PROBLEM:
Copy the full listing exactly, word for word.

DATA SUPPLIED:
——
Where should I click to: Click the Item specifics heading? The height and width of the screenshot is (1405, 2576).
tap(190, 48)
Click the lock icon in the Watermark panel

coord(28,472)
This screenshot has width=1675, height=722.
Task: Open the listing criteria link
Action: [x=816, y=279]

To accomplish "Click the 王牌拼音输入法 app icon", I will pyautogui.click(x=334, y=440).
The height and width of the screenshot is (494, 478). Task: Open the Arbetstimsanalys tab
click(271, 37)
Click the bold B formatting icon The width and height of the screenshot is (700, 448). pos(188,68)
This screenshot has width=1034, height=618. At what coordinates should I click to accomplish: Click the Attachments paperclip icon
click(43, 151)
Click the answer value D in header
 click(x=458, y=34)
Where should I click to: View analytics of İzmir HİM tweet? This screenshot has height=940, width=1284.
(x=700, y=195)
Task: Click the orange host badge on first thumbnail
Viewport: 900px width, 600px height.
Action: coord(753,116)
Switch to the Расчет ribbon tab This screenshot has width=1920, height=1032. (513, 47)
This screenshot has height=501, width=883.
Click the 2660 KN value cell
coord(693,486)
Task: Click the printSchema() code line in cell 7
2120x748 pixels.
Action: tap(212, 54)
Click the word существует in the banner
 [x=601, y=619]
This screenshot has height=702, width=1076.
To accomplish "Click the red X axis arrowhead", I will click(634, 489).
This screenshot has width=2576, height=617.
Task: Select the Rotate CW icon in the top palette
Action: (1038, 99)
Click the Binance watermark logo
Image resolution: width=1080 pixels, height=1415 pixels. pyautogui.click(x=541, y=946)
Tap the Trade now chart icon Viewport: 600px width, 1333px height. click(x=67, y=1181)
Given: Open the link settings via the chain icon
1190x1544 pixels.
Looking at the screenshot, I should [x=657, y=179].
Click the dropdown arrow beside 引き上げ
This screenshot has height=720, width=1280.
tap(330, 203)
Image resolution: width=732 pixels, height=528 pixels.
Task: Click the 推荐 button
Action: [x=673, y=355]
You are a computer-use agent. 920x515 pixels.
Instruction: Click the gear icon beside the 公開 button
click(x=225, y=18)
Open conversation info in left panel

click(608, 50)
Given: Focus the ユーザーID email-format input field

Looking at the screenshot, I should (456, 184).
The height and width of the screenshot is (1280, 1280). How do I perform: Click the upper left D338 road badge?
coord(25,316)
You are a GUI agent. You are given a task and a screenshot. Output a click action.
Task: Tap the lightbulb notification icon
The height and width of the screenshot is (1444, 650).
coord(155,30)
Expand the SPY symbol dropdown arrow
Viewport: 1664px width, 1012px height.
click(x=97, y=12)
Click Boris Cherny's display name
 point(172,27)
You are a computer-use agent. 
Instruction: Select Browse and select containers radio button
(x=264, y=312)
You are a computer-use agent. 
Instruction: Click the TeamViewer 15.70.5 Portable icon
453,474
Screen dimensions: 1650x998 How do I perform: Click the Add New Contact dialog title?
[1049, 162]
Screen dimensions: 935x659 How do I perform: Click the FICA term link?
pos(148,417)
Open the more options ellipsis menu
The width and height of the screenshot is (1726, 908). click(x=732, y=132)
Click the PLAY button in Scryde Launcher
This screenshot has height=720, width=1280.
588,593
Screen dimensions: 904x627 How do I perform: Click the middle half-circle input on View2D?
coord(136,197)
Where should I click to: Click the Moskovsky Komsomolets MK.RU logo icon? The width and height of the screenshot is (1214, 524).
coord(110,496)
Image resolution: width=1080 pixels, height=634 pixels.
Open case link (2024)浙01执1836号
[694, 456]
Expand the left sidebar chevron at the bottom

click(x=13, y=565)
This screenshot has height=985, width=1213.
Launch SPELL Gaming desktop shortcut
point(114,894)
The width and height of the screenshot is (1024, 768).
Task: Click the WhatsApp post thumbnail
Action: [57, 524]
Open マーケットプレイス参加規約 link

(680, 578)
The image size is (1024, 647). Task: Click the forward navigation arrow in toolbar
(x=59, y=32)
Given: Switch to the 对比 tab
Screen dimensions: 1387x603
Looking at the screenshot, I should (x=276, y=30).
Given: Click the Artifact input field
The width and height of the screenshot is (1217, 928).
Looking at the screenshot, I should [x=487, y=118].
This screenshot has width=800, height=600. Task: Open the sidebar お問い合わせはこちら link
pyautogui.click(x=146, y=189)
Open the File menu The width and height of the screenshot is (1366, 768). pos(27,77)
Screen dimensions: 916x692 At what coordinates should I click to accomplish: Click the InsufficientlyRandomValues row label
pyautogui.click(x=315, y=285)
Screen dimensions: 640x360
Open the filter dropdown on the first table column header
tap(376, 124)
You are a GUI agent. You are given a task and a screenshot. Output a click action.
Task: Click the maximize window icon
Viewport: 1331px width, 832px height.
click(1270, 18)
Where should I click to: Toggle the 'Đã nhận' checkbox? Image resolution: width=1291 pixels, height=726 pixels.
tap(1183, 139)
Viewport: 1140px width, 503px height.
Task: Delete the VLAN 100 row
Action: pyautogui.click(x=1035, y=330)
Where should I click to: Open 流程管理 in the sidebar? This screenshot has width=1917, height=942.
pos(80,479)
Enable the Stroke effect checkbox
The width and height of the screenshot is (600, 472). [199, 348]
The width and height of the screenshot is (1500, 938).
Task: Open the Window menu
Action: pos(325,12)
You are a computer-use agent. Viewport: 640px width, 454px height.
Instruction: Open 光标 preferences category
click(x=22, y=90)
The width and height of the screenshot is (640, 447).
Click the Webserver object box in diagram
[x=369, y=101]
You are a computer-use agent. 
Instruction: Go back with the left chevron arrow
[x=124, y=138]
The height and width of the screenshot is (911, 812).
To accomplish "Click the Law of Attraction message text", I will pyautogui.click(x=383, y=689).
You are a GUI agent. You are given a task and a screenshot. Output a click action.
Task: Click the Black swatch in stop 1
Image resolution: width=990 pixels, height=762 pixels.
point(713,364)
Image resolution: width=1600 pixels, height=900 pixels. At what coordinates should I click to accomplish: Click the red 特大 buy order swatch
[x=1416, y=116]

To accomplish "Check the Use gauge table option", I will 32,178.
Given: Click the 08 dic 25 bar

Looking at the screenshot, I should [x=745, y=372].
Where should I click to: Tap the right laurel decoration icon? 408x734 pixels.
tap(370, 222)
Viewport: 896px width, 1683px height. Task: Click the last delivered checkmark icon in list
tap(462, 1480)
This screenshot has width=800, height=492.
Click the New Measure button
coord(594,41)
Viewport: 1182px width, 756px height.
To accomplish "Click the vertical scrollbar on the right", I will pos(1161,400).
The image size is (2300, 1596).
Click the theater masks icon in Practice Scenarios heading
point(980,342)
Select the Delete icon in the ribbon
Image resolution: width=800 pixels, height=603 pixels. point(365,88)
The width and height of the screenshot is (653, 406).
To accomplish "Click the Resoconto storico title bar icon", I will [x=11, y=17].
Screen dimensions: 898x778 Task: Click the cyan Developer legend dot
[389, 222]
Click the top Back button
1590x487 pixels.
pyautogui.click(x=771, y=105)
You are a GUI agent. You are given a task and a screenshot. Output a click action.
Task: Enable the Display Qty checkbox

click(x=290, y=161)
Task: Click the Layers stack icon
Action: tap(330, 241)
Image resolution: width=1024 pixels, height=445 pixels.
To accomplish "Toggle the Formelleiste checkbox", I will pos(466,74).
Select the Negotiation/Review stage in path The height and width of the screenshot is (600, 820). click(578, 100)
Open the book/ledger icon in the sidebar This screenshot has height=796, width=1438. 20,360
——
OUTPUT:
Where should I click to: Click the Item specifics heading? The height and width of the screenshot is (1405, 2576).
tap(190, 48)
Click the lock icon in the Watermark panel

coord(28,472)
This screenshot has width=1675, height=722.
Task: Open the listing criteria link
Action: [x=816, y=279]

To accomplish "Click the 王牌拼音输入法 app icon", I will pyautogui.click(x=334, y=440).
The height and width of the screenshot is (494, 478). Task: Open the Arbetstimsanalys tab
click(271, 37)
Click the bold B formatting icon The width and height of the screenshot is (700, 448). pos(188,68)
This screenshot has width=1034, height=618. At what coordinates should I click to accomplish: Click the Attachments paperclip icon
click(43, 151)
Click the answer value D in header
 click(x=458, y=34)
Where should I click to: View analytics of İzmir HİM tweet? This screenshot has height=940, width=1284.
(x=700, y=195)
Task: Click the orange host badge on first thumbnail
Viewport: 900px width, 600px height.
Action: coord(753,116)
Switch to the Расчет ribbon tab This screenshot has width=1920, height=1032. (513, 47)
This screenshot has height=501, width=883.
Click the 2660 KN value cell
coord(693,486)
Task: Click the printSchema() code line in cell 7
2120x748 pixels.
Action: tap(212, 54)
Click the word существует in the banner
 [x=601, y=619]
This screenshot has height=702, width=1076.
To accomplish "Click the red X axis arrowhead", I will click(634, 489).
This screenshot has width=2576, height=617.
Task: Select the Rotate CW icon in the top palette
Action: (1038, 99)
Click the Binance watermark logo
Image resolution: width=1080 pixels, height=1415 pixels. pyautogui.click(x=541, y=946)
Tap the Trade now chart icon Viewport: 600px width, 1333px height. click(x=67, y=1181)
Given: Open the link settings via the chain icon
1190x1544 pixels.
Looking at the screenshot, I should [x=657, y=179].
Click the dropdown arrow beside 引き上げ
This screenshot has height=720, width=1280.
tap(330, 203)
Image resolution: width=732 pixels, height=528 pixels.
Task: Click the 推荐 button
Action: [x=673, y=355]
You are a computer-use agent. 920x515 pixels.
Instruction: Click the gear icon beside the 公開 button
click(x=225, y=18)
Open conversation info in left panel

click(608, 50)
Given: Focus the ユーザーID email-format input field

Looking at the screenshot, I should (456, 184).
The height and width of the screenshot is (1280, 1280). How do I perform: Click the upper left D338 road badge?
coord(25,316)
You are a GUI agent. You are given a task and a screenshot. Output a click action.
Task: Tap the lightbulb notification icon
The height and width of the screenshot is (1444, 650).
coord(155,30)
Expand the SPY symbol dropdown arrow
Viewport: 1664px width, 1012px height.
click(x=97, y=12)
Click Boris Cherny's display name
 point(172,27)
You are a computer-use agent. 
Instruction: Select Browse and select containers radio button
(x=264, y=312)
You are a computer-use agent. 
Instruction: Click the TeamViewer 15.70.5 Portable icon
453,474
Screen dimensions: 1650x998 How do I perform: Click the Add New Contact dialog title?
[1049, 162]
Screen dimensions: 935x659 How do I perform: Click the FICA term link?
pos(148,417)
Open the more options ellipsis menu
The width and height of the screenshot is (1726, 908). click(x=732, y=132)
Click the PLAY button in Scryde Launcher
This screenshot has height=720, width=1280.
588,593
Screen dimensions: 904x627 How do I perform: Click the middle half-circle input on View2D?
coord(136,197)
Where should I click to: Click the Moskovsky Komsomolets MK.RU logo icon? The width and height of the screenshot is (1214, 524).
coord(110,496)
Image resolution: width=1080 pixels, height=634 pixels.
Open case link (2024)浙01执1836号
[694, 456]
Expand the left sidebar chevron at the bottom

click(x=13, y=565)
This screenshot has height=985, width=1213.
Launch SPELL Gaming desktop shortcut
point(114,894)
The width and height of the screenshot is (1024, 768).
Task: Click the WhatsApp post thumbnail
Action: [57, 524]
Open マーケットプレイス参加規約 link

(680, 578)
The image size is (1024, 647). Task: Click the forward navigation arrow in toolbar
(x=59, y=32)
Given: Switch to the 对比 tab
Screen dimensions: 1387x603
Looking at the screenshot, I should (x=276, y=30).
Given: Click the Artifact input field
The width and height of the screenshot is (1217, 928).
Looking at the screenshot, I should [x=487, y=118].
This screenshot has width=800, height=600. Task: Open the sidebar お問い合わせはこちら link
pyautogui.click(x=146, y=189)
Open the File menu The width and height of the screenshot is (1366, 768). pos(27,77)
Screen dimensions: 916x692 At what coordinates should I click to accomplish: Click the InsufficientlyRandomValues row label
pyautogui.click(x=315, y=285)
Screen dimensions: 640x360
Open the filter dropdown on the first table column header
tap(376, 124)
You are a GUI agent. You are given a task and a screenshot. Output a click action.
Task: Click the maximize window icon
Viewport: 1331px width, 832px height.
click(1270, 18)
Where should I click to: Toggle the 'Đã nhận' checkbox? Image resolution: width=1291 pixels, height=726 pixels.
tap(1183, 139)
Viewport: 1140px width, 503px height.
Task: Delete the VLAN 100 row
Action: pyautogui.click(x=1035, y=330)
Where should I click to: Open 流程管理 in the sidebar? This screenshot has width=1917, height=942.
pos(80,479)
Enable the Stroke effect checkbox
The width and height of the screenshot is (600, 472). [199, 348]
The width and height of the screenshot is (1500, 938).
Task: Open the Window menu
Action: pos(325,12)
You are a computer-use agent. Viewport: 640px width, 454px height.
Instruction: Open 光标 preferences category
click(x=22, y=90)
The width and height of the screenshot is (640, 447).
Click the Webserver object box in diagram
[x=369, y=101]
You are a computer-use agent. 
Instruction: Go back with the left chevron arrow
[x=124, y=138]
The height and width of the screenshot is (911, 812).
To accomplish "Click the Law of Attraction message text", I will pyautogui.click(x=383, y=689).
You are a GUI agent. You are given a task and a screenshot. Output a click action.
Task: Click the Black swatch in stop 1
Image resolution: width=990 pixels, height=762 pixels.
point(713,364)
Image resolution: width=1600 pixels, height=900 pixels. At what coordinates should I click to accomplish: Click the red 特大 buy order swatch
[x=1416, y=116]

To accomplish "Check the Use gauge table option", I will 32,178.
Given: Click the 08 dic 25 bar

Looking at the screenshot, I should [x=745, y=372].
Where should I click to: Tap the right laurel decoration icon? 408x734 pixels.
tap(370, 222)
Viewport: 896px width, 1683px height. Task: Click the last delivered checkmark icon in list
tap(462, 1480)
This screenshot has width=800, height=492.
Click the New Measure button
coord(594,41)
Viewport: 1182px width, 756px height.
To accomplish "Click the vertical scrollbar on the right", I will pos(1161,400).
The image size is (2300, 1596).
Click the theater masks icon in Practice Scenarios heading
point(980,342)
Select the Delete icon in the ribbon
Image resolution: width=800 pixels, height=603 pixels. point(365,88)
The width and height of the screenshot is (653, 406).
To accomplish "Click the Resoconto storico title bar icon", I will [x=11, y=17].
Screen dimensions: 898x778 Task: Click the cyan Developer legend dot
[389, 222]
Click the top Back button
1590x487 pixels.
pyautogui.click(x=771, y=105)
You are a GUI agent. You are given a task and a screenshot. Output a click action.
Task: Enable the Display Qty checkbox

click(x=290, y=161)
Task: Click the Layers stack icon
Action: tap(330, 241)
Image resolution: width=1024 pixels, height=445 pixels.
To accomplish "Toggle the Formelleiste checkbox", I will pos(466,74).
Select the Negotiation/Review stage in path The height and width of the screenshot is (600, 820). click(578, 100)
Open the book/ledger icon in the sidebar This screenshot has height=796, width=1438. 20,360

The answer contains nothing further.